I was surprised yesterday when I received an email from PayPal: “You’ve got a money request”. Wut?
First thought: duh, it’s a scam. But then I checked the email address it came from: service@paypal.com. Also all of the images in the email came from paypal.com. The links in the email went to paypal.com, together with a randomized-looking, presumably unique, long string to identify yours truly. I even checked the message header: yep, it came from paypal.com.
At the bottom of the email was the usual PayPal text, including “Emails from PayPal will always contain your full name.” I looked up to the start of the email text. Ping! Nope, this one had my email address instead of my name, and furthermore, it was an email address that wasn’t linked to my PayPal account.

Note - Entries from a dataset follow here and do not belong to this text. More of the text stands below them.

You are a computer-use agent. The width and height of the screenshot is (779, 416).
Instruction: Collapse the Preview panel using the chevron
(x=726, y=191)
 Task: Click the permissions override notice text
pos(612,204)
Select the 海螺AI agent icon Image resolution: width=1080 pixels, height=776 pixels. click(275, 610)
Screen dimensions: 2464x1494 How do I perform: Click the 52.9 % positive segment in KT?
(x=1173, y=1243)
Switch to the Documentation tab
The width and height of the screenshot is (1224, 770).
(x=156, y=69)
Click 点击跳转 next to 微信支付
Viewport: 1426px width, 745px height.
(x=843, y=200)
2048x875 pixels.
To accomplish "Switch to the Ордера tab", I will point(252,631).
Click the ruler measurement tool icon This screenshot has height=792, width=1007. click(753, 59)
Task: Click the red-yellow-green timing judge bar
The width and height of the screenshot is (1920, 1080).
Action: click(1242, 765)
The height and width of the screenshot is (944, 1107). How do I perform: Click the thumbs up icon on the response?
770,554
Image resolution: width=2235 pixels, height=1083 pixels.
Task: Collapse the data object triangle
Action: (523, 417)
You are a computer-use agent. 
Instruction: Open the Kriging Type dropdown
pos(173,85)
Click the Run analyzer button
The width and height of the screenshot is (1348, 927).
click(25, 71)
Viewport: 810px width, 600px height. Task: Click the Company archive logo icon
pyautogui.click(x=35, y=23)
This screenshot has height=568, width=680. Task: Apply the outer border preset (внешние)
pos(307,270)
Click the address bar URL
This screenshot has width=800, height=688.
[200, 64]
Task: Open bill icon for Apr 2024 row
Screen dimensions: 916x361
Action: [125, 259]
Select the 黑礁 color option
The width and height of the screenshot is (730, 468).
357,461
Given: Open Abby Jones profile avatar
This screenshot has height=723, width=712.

In other words, the scam was generated by someone with an actual PayPal account hoping that I’d be flummoxed enough to call that number to get the request cancelled, and in doing so reveal my login info to my personal PayPal account.
Nope.
2 Responses
#1 Grzegorz Wiktorowski said...
16-Dec-22 10:46 AMI'm just scrolling subscribed blogs and just after your post I moved to:
https://daniel.haxx.se/blog/2022/12/14/idn-is-crazy/
Are you under "IDN homograph attack" ?
#2 julian m bucknall said...
16-Dec-22 6:57 PM@Grzegorz: Ha! I'd read about this before, but doesn't apply to this particular email, since it was Google (I use a GMail account for personal email) that authenticated its provenance. The email headers also show that it came from PayPal, referencing their IP address.